We at Northeast TN DSA want to express concern over the development of Johnson City.
Not long ago there was a push to eliminate homeless people from downtown. We saw those plans advance despite—in fact in the face of— strong community concern. Those who attended the required City Council meetings heard our representatives say they would vote for this no matter what concerns were raised by the community.
Recently we lost one of the institutions that made Johnson City special: the Acoustic Coffeehouse. It was a truly rare and beautiful experience. The reports of consistent governmental harassment should concern any local business owner or private citizen. We are unlikely to ever see the culture and community created at CoHo again. This would appear to be the point for some people.

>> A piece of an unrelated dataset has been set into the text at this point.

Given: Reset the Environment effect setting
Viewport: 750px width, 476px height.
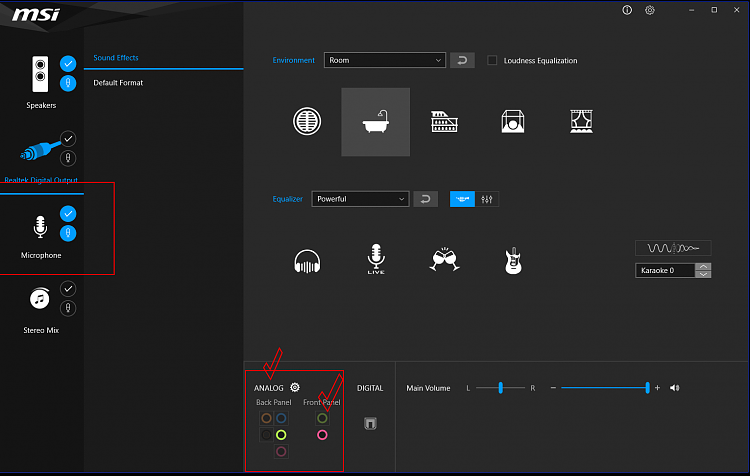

Downtown is already becoming a place where a growing portion of locals and businesses simply cannot afford to be.
Now we are removing people who are inconvenient to the vision our leaders have for downtown. A vision that seems increasingly homogenous.
The rush to cash out during city developments has a long history of problems, from the Wild West to modern urban redevelopment. What we have seen recently are cities making problems for themselves by pushing workers and the poor out of now valued city centers. Making it harder for them to access jobs and employers to access employees. Communities are pushed out in favor of people who seem more valuable to those leading the development projects. Pushing workers out of the city center removes them from access to services at a time large portions of our community are already struggling to simply survive. Increasingly, cities are having to go back and spend more money to fix these problems. Why aren’t we learning from the mistakes other cities have made?
A 2016 US Census Bureau survey of Washington County found: 38% of households earn less than $12/hr, 24% of people lived at or below the poverty line, on average women working full time earned $6.5K less than men, and 63% of single mothers were living at or below the poverty line. Setting simple morality aside for a brief moment, perhaps concentrating on bettering their lives is a more fiscally responsible way to better our community. The demonstrated failures of the type of development we appear to be seeing brings into question its actual economic responsibility.
For clarity, this is not a screed against local businesses. Look at the history of this pattern across the country. As this economic homogeneity increases local businesses will also be pushed out in favor of big-money investors and chains who will take our money out of the community rather than building it.
Why is this necessary institution being handed over to private developers? Will it really serve the current residents? Will it really serve our community? It will be too late if you continue to wait to ask these questions.